§ **THE TASK**:
In the Magic strategy excerpt below, what is the title of the third section in the author's breakdown?

§ **PAGE EXCERPT**:
★ ★ ★ ★ ★

What play do we make?

I am going to break down the approach thusly:

  1. Cryptic Command and Demigod of Revenge Basics
  2. Bituminous Blast and pobody’s nerfect
  3. Next Level Cryptic Command
  4. Fortitude and “What’s Next?”

Cryptic Command and Demigod of Revenge Basics

For those of you who either weren’t playing when Demigod of Revenge was legal in Standard (or who didn’t quite understand why you consistently lost with your Blue decks during the same time frame) Demigod of Revenge is a bit of an ock-kay when it comes to playing against Blue. If you are not careful, you are pretty much doomed.

Like this:

Demigod of Revenge [1] (the spell) goes on the stack.
Demigod of Revenge [2] (the trigger) goes on the stack.

If you approach it like some responders did, automatic-style, like this…

Demigod of Revenge [1] (the spell goes on the stack.
Demigod of Revenge [2] (the trigger) goes on the stack.
Cryptic Command (Counterspell Demigod of Revenge [1])
Cryptic Command resolves.
Demigod of Revenge [1] goes to the graveyard.
Demigod of Revenge’ [2]s trigger resolves.
Demigod of Revenge [1] AND Demigod of Revenge [2] enter the battlefield!

Now presumably you are dead.

If you are going to use the Counterspell and some other modality of Cryptic Command (Dismiss or whatnot), you will want to do it more like this UNLESS you are going to do Next Level Cryptic Command (section three):

Demigod of Revenge [1] (the spell goes on the stack.
Demigod of Revenge [2] (the trigger) goes on the stack.
Demigod of Revenge’s trigger resolves.
Cryptic Command (Counterspell Demigod of Revenge [1])
Cryptic Command resolves.
Demigod of Revenge [1] goes to the graveyard.
Demigod of Revenge [2] enters the battlefield.

★ ★ ★ ★ ★

§ **DATA EXTRACT**:
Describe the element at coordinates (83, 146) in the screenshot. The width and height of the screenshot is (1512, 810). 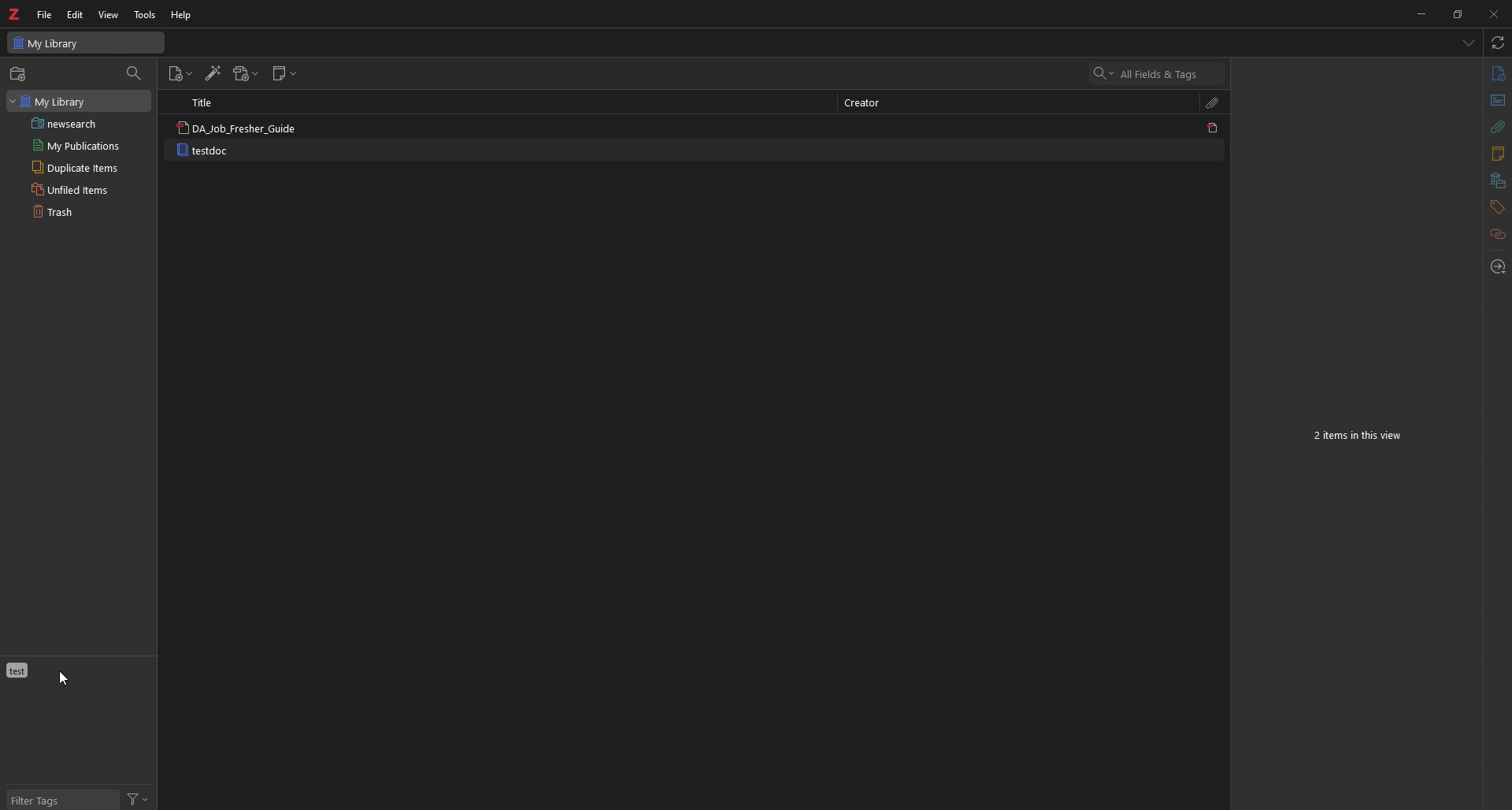
I see `my publications` at that location.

★ ★ ★ ★ ★

§ **EXPECTED OUTPUT**:
Next Level Cryptic Command